Cuando un niño se "porta mal", cuando presenta "problemas de conducta", es posible sancionarlo, ponerlo en penitencia, rotularlo como problemático; pero es posible también elegir otro camino, seguramente menos sencillo, pero más comprometido y más honesto.
Las preguntas -que no tendrán respuesta única, ni inmediata, y seguramente requerirán de otras miradas, de diálogos y reflexiones- van a abrir el camino de la ayuda para un niño que, sin duda, sufre.
Algunas intentarán entender qué le sucede al niño, saber más sobre el contexto en el que vive, las marcas de lo social y lo familiar que lo atraviesan.
Otras, volverán la mirada sobre la propia tarea del maestro y de la institución. ¿La escuela define un "modelo" de niño que no admite variantes, donde quienes no se asemejan, molestan? El "portarse mal" ¿puede estar expresando a veces la falta de pertinencia de la propuesta? ¿No expresará, en otras ocasiones, la cordura del niño frente al sin sentido?

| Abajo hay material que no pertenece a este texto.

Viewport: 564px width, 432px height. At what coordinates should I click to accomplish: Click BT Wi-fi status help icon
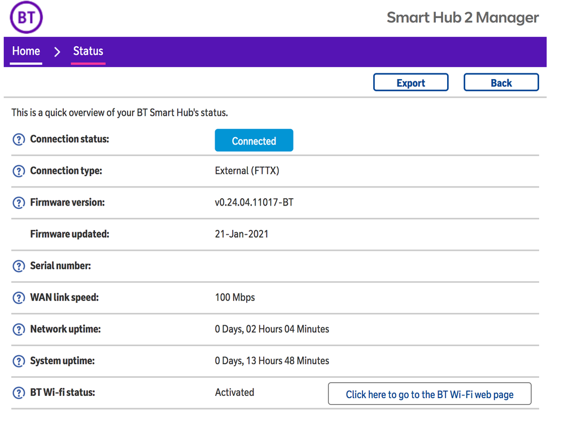point(19,392)
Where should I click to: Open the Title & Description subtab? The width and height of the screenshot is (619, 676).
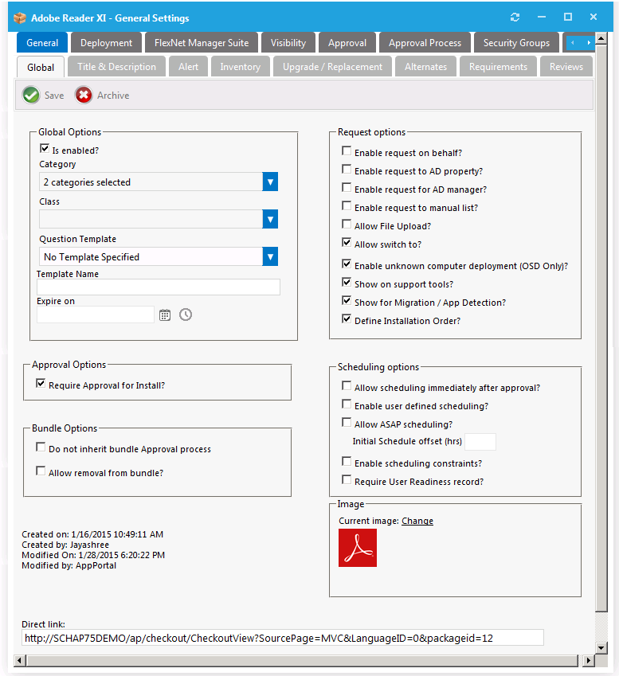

¿Qué espacios generamos, qué clima, qué oportunidades, qué confianza (hasta para poder "portarse mal")?
Los modos de abordar situaciones en las que afloran los problemas de conducta ¿no crean más tensiones de las cuales es cada vez más difícil retornar?
¿Qué nos dice -de nosotros- un niño cuando no hace lo que esperamos de él?
Otra vez, un desafío vuelve compleja la tarea docente: legitimar un orden en el cual sea posible convivir, aprender, expresar, el orden del respeto, de la equidad. Pero tratando de evitar lo arbitrario, lo parcial, lo injusto, buscando distintos caminos para entender lo que sucede.